Direction 1:
Translate this sentence from the UJIndoorLoc notebook into Spanish: "We split the training data into training and validation sets using the USERID field."
Direction 2:
Lay out the stretch of the records from the line that contains "Where should I" through the line that contains "pyautogui.click(x=1630, y=82)" as a numbered list. Skip blank lines and leave the pictures out.

Selection:
━━━━━━━━━━━━━━━━━━━━
First, we load the data.

In [1]:
import pandas as pd

whole_train_df = pd.read_csv('uji_wifi/UJIndoorLoc/trainingData.csv')
test_df = pd.read_csv('uji_wifi/UJIndoorLoc/ValidationData.csv')

We split the training data into training and validation sets using the USERID field.

In [51]:
train_mask = whole_train_df['USERID'] <= 13
train_df = whole_train_df[train_mask]
val_df = whole_train_df[~train_mask]
print(train_df.shape, val_df.shape)

(15647, 529) (4290, 529)


We put the data into NumPy arrays. Lack of AP measurement is represented by RSSI value of -110dBm.

In [52]:
import numpy as np

train_X = train_df.iloc[:,0:520].to_numpy()
train_building = train_df["BUILDINGID"].to_numpy(dtype=np.int64)
train_floor = train_df["FLOOR"].to_numpy(dtype=np.int64)
train_long = train_df["LONGITUDE"].to_numpy()
train_lat = train_df["LATITUDE"].to_numpy()

val_X = val_df.iloc[:,0:520].to_numpy()
val_building = val_df["BUILDINGID"].to_numpy(dtype=np.int64)
val_floor = val_df["FLOOR"].to_numpy(dtype=np.int64)
val_long = val_df["LONGITUDE"].to_numpy()
val_lat = val_df["LATITUDE"].to_numpy()
━━━━━━━━━━━━━━━━━━━━
Records supplied:
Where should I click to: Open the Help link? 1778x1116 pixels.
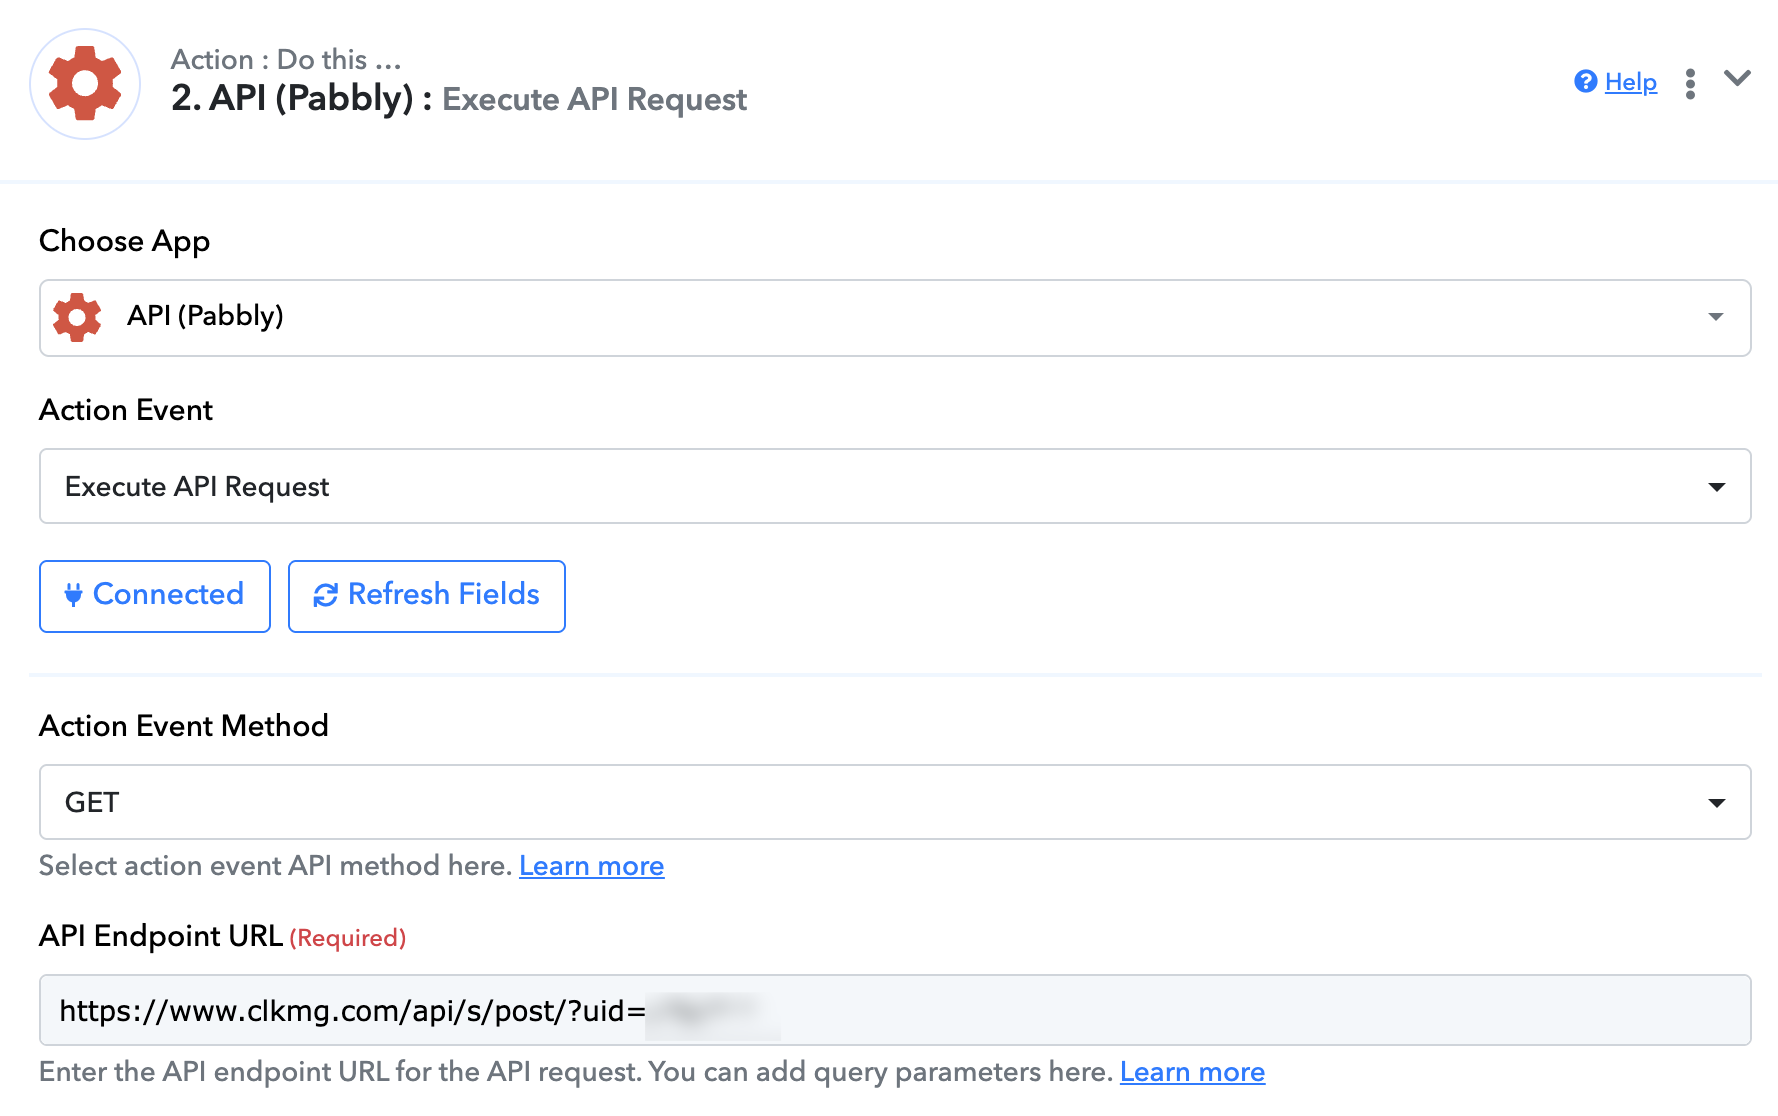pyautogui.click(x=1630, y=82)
━━━━━━━━━━━━━━━━━━━━
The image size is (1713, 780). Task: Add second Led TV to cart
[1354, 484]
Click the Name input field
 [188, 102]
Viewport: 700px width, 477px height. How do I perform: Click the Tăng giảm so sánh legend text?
━━━━━━━━━━━━━━━━━━━━
Written reply 1:
Dividimos los datos de entrenamiento en conjuntos de entrenamiento y validación usando el campo USERID.

Written reply 2:
1. Where should I click to: Open the Help link? 1778x1116 pixels.
2. pyautogui.click(x=1630, y=82)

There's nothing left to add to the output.